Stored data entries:
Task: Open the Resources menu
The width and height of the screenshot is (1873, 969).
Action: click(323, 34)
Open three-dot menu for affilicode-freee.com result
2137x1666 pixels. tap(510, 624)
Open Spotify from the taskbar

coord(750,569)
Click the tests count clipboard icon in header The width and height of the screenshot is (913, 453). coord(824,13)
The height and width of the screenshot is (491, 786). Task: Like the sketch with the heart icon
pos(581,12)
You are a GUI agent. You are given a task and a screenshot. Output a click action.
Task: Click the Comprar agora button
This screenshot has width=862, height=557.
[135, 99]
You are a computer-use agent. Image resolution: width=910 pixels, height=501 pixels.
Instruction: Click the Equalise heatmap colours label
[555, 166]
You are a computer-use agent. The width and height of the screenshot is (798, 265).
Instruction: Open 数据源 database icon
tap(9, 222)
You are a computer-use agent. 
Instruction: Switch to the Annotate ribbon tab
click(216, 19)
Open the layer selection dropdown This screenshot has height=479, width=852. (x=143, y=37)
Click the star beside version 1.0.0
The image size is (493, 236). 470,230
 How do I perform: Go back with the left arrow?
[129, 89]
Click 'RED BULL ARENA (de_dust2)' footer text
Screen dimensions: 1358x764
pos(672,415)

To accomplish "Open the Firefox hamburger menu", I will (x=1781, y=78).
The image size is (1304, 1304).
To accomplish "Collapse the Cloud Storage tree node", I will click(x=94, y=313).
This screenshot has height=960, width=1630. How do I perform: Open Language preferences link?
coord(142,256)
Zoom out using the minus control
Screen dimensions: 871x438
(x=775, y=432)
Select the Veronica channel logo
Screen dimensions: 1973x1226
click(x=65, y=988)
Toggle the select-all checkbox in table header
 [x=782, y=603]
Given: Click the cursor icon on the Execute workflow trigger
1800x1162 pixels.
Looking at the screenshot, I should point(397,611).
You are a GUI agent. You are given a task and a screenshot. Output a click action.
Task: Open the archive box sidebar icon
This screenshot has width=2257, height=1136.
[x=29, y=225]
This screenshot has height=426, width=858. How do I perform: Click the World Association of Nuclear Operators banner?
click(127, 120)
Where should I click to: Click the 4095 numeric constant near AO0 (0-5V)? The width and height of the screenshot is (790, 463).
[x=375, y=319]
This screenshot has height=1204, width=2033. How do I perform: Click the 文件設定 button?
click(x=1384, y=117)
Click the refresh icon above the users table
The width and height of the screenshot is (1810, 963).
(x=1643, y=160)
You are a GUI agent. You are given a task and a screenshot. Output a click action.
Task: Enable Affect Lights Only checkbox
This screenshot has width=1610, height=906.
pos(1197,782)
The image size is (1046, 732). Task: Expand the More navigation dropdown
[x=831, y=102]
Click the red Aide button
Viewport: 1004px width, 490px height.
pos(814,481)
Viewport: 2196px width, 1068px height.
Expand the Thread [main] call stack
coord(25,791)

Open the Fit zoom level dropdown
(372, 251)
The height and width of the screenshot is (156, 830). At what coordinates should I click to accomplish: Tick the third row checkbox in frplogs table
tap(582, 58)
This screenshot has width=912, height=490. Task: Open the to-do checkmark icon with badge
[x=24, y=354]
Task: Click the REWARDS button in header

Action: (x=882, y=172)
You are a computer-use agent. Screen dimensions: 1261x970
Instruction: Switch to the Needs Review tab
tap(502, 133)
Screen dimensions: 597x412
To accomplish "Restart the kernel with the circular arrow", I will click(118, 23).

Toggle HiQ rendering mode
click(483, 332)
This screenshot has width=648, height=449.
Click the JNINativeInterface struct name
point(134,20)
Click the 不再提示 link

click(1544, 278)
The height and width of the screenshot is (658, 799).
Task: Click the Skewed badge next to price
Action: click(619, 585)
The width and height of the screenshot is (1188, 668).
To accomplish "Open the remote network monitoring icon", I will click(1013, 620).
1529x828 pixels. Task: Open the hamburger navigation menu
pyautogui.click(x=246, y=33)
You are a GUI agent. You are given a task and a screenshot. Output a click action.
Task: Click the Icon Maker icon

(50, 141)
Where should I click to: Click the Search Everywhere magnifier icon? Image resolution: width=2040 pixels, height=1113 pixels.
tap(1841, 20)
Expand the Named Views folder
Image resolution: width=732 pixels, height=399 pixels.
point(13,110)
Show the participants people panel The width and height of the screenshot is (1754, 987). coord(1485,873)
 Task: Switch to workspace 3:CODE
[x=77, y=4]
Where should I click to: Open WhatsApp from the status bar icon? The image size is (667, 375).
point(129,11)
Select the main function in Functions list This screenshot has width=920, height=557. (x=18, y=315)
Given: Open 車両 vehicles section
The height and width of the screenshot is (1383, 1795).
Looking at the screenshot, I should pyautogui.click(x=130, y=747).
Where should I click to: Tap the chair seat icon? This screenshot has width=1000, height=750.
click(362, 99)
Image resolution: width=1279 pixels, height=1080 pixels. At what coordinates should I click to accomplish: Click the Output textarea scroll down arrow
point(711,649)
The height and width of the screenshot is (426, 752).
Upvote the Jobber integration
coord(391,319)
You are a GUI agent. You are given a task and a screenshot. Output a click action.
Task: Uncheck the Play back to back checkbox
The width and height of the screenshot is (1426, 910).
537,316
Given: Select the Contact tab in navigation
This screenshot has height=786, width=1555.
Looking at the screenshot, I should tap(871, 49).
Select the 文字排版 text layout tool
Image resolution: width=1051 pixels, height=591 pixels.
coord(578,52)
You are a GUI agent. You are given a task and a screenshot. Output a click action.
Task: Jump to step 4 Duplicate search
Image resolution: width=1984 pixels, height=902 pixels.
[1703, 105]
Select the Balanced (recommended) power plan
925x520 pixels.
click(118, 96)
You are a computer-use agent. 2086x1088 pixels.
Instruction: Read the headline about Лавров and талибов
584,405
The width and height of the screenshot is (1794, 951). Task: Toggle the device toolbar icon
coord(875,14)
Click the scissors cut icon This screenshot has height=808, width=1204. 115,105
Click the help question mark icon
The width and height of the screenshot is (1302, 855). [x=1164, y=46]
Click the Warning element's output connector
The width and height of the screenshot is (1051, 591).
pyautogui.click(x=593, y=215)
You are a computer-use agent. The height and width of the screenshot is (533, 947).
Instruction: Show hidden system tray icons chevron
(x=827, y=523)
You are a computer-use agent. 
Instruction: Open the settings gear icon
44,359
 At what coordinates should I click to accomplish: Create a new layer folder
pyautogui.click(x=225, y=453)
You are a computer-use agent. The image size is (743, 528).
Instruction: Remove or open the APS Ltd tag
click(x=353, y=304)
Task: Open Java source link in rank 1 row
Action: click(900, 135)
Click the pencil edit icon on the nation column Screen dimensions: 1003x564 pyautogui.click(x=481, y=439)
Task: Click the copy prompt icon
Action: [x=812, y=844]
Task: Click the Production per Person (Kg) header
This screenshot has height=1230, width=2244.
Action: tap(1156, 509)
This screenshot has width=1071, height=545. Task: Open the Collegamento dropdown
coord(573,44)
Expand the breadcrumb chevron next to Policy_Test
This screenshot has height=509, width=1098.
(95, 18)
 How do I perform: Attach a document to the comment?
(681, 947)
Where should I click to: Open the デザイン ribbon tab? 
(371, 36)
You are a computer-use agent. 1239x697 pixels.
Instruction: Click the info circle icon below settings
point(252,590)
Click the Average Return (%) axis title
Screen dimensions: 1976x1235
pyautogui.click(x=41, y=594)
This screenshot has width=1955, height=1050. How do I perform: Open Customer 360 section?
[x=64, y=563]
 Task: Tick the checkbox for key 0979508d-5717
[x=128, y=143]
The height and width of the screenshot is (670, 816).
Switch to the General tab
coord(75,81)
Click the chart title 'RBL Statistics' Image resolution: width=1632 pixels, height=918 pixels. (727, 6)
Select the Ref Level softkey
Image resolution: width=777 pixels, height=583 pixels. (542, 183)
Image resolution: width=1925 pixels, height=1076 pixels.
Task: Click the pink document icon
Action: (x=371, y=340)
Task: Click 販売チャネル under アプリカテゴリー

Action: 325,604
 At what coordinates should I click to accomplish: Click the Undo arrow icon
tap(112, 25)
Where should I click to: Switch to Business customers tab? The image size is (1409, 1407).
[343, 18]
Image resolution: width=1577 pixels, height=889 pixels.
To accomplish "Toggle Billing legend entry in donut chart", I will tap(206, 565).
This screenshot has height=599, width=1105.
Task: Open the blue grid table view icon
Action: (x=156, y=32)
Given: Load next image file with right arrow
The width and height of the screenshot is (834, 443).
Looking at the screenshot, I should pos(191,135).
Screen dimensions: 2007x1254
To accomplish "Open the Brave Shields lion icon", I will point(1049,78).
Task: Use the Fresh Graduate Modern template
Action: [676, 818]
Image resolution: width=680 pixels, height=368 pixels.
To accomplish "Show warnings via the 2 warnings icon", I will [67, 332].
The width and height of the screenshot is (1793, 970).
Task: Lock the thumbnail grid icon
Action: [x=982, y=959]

» EXERCISE
Please copy the lines above from the line with "This screenshot has width=1610, height=906." up to and including the line with "Viewport: 2196px width, 1068px height.", exactly as written and with nothing else.

» COMPLETED TASK
This screenshot has width=1610, height=906.
pos(1197,782)
The image size is (1046, 732). Task: Expand the More navigation dropdown
[x=831, y=102]
Click the red Aide button
Viewport: 1004px width, 490px height.
pos(814,481)
Viewport: 2196px width, 1068px height.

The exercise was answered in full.